Manuel Carmo Gomes diz que absentismo é apenas uma das consequências mais diretas da covid longa e garante que “não estamos preparados para o pós-covid, mas vamos ter cada vez mais casos” e, por isso, defende uma “rede de consulta e apoio organizada”, sob a pena de “causar pressão no sistema hospitalar”.
O médico de Saúde Pública Gustavo Tato Borges também reconhece, apesar de os hospitais já estarem a fazer um esforço para acompanhar a situação, que “não estamos preparados”. "Há uma incerteza muito grande sobre o pós-covid, há muitos estudos a serem feitos para perceber a dimensão do problema e as suas ramificações, não sabemos o que vem aí, não temos noção de quantas pessoas vão precisar apoio”.
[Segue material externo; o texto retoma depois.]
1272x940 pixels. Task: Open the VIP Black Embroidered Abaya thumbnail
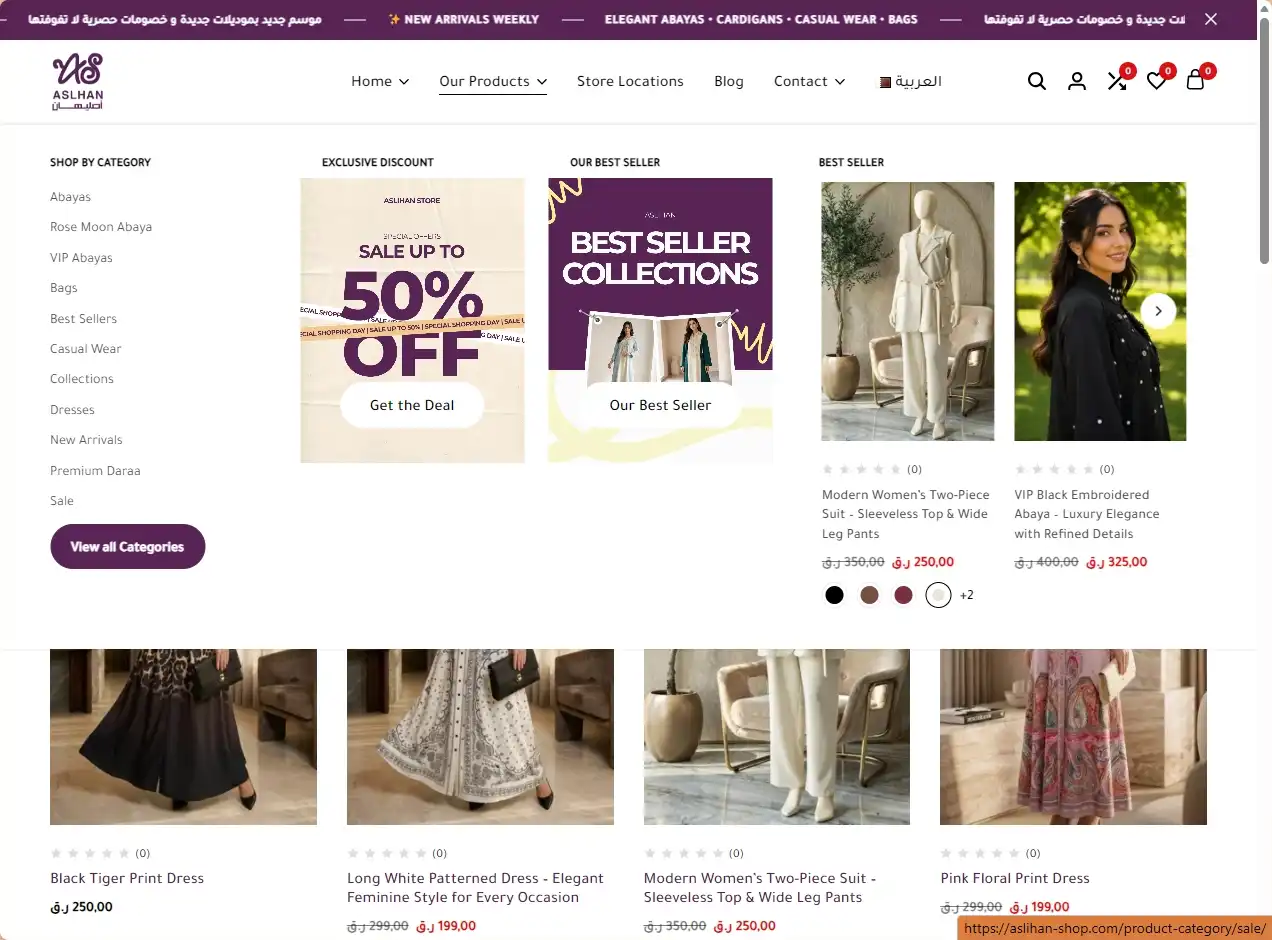coord(1100,311)

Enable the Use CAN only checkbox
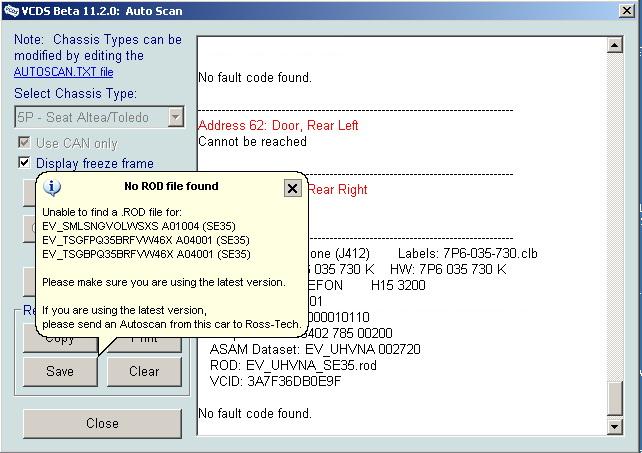25,143
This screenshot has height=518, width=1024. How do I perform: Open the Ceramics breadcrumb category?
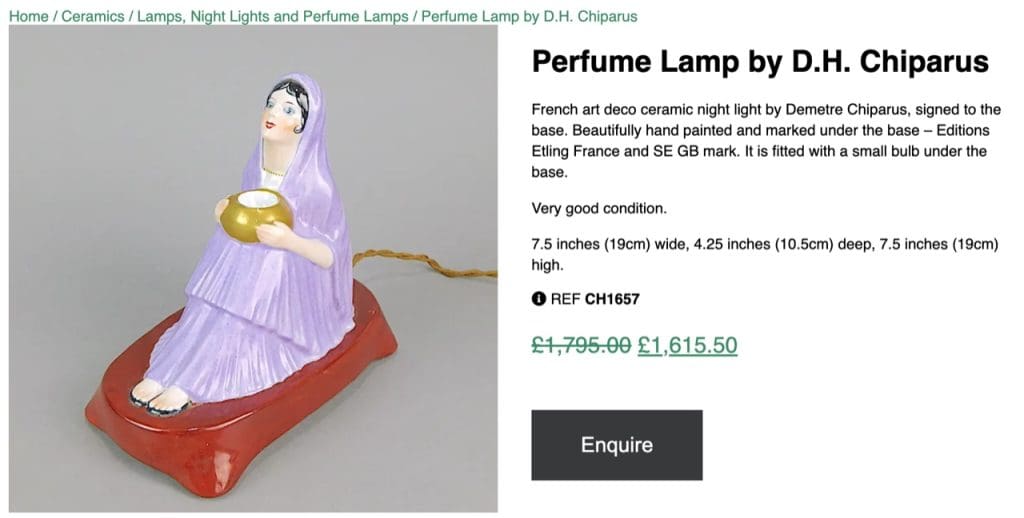pyautogui.click(x=93, y=17)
“Seria sempre interessante haver um plano organizado para estas questões, para o cidadão, independentemente de onde está, saber o que fazer e onde recorrer. Isso implica formação nos hospitais e com os médicos de família para saber reconhecer o que se passa com os utentes”, sugere, defendendo que “havendo uma resposta isto torna-se simples e automático para o utente”, algo que, acrescenta, se conseguiria com “uma resposta organizada” e dedicada ao long covid.